* [EXERCISE]:
Go to the line containing "The image size is (800, 600)." and retype it and every later line exactly as written, up to the last line of the entries. Keep pictures out.

(Stored data)

================

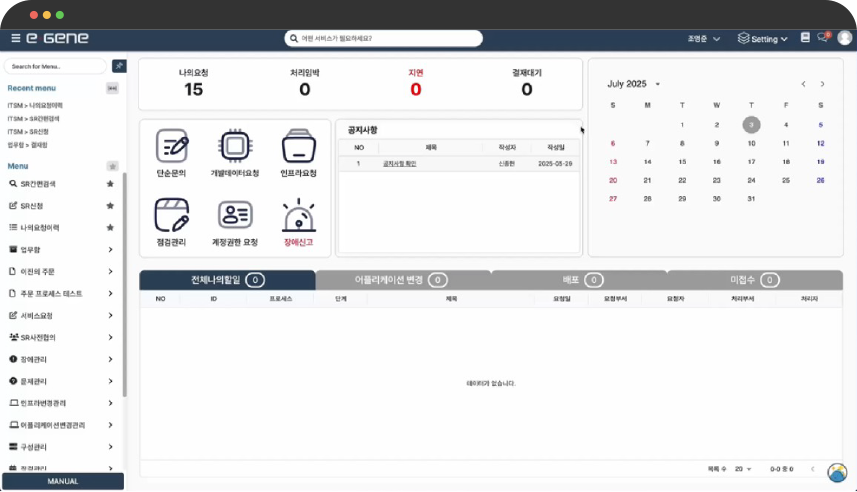Click the main service search field

coord(384,38)
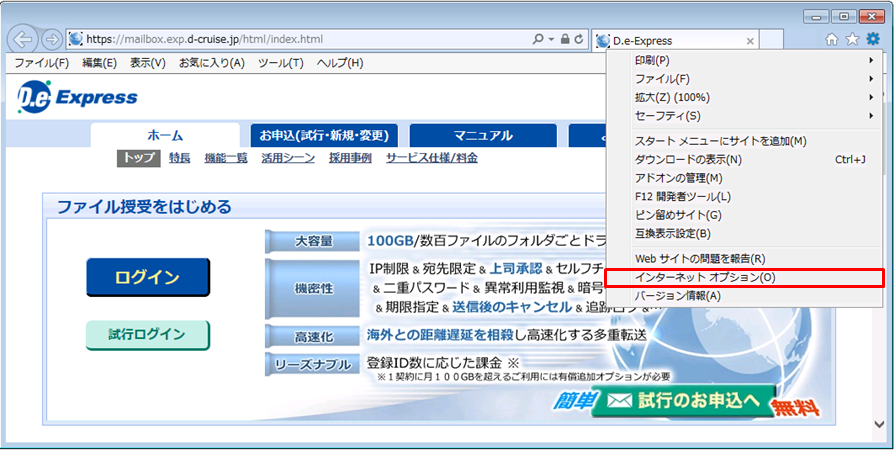Open the サービス仕様/料金 link
Viewport: 895px width, 450px height.
click(431, 158)
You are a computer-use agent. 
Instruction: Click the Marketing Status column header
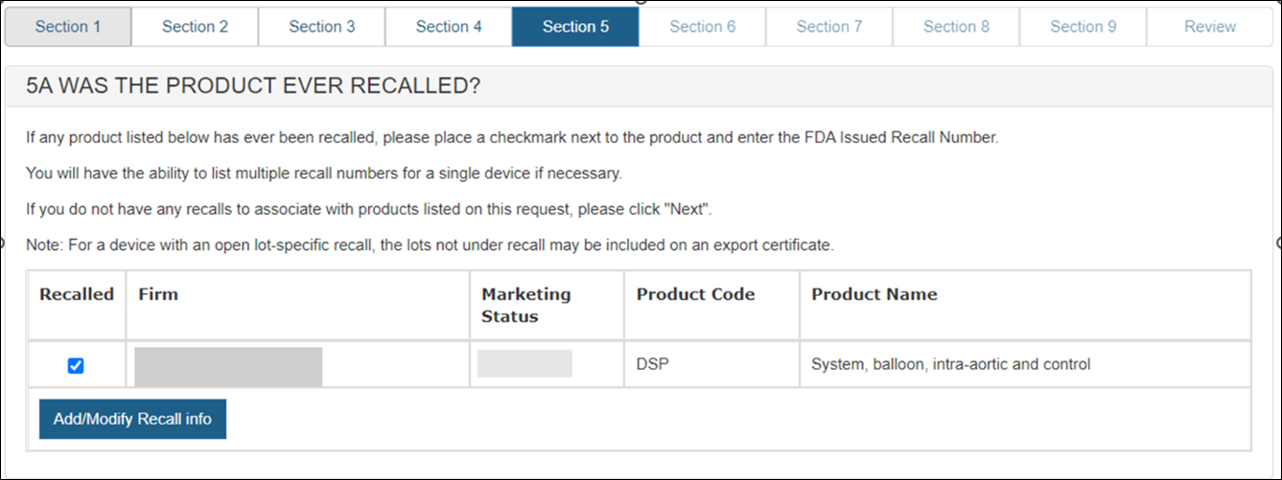[526, 305]
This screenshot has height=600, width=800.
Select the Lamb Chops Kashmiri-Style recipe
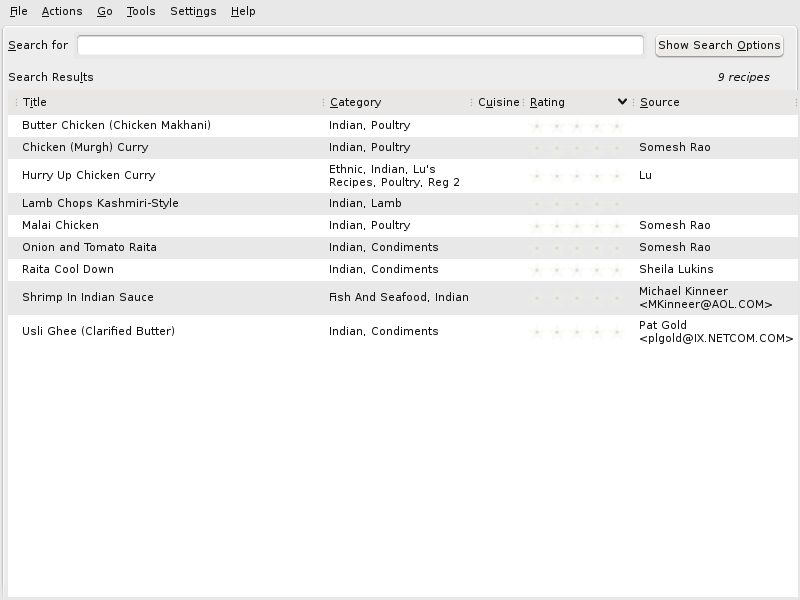point(100,204)
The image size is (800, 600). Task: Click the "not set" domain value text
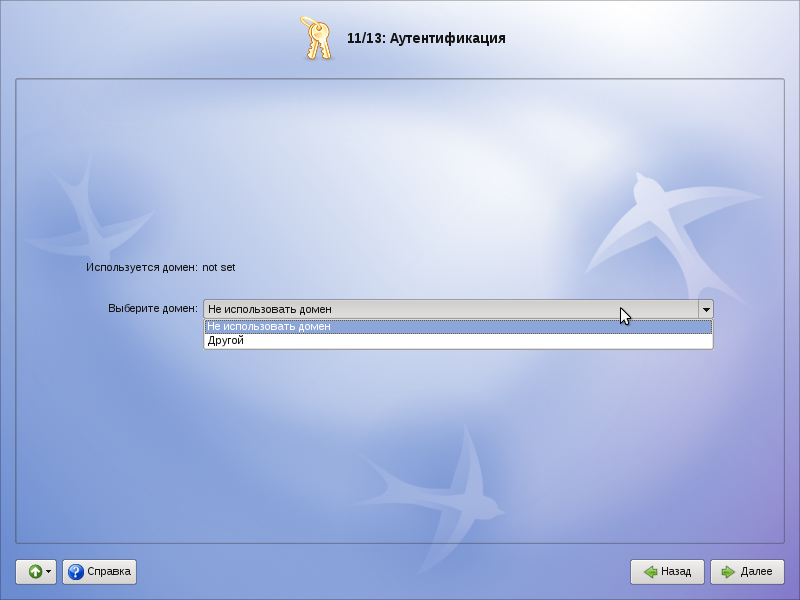(218, 268)
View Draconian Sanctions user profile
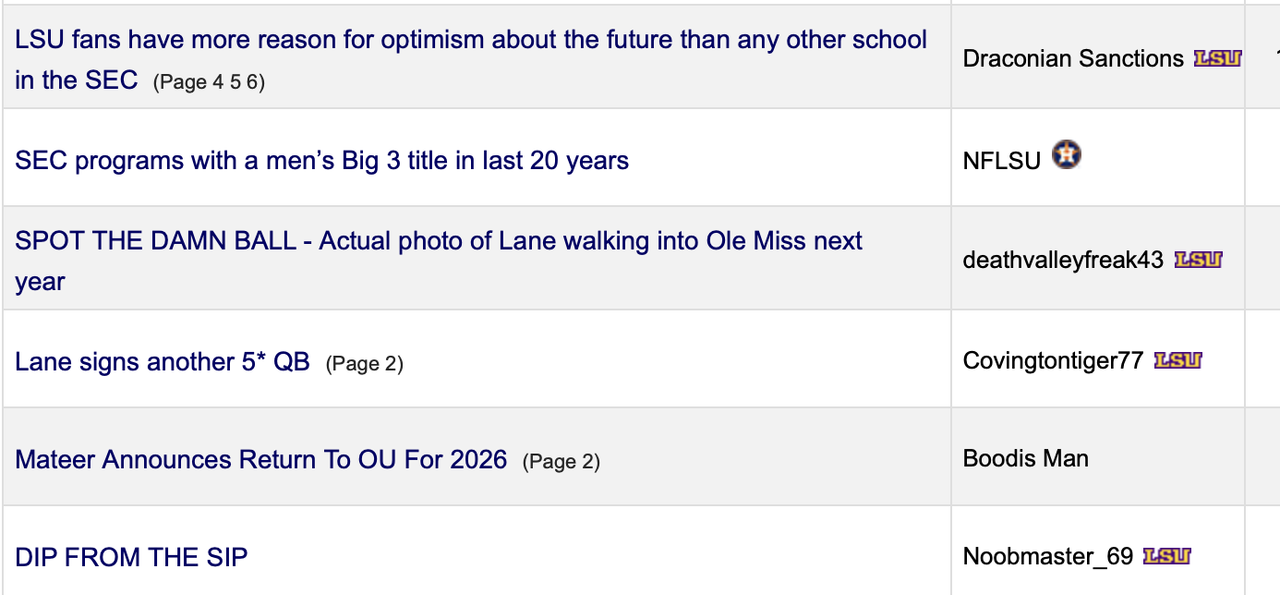The image size is (1280, 595). (x=1073, y=59)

================

* [TASK OUTPUT]:
The image size is (800, 600). Task: Click the "not set" domain value text
(218, 268)
View Draconian Sanctions user profile
The image size is (1280, 595). (x=1073, y=59)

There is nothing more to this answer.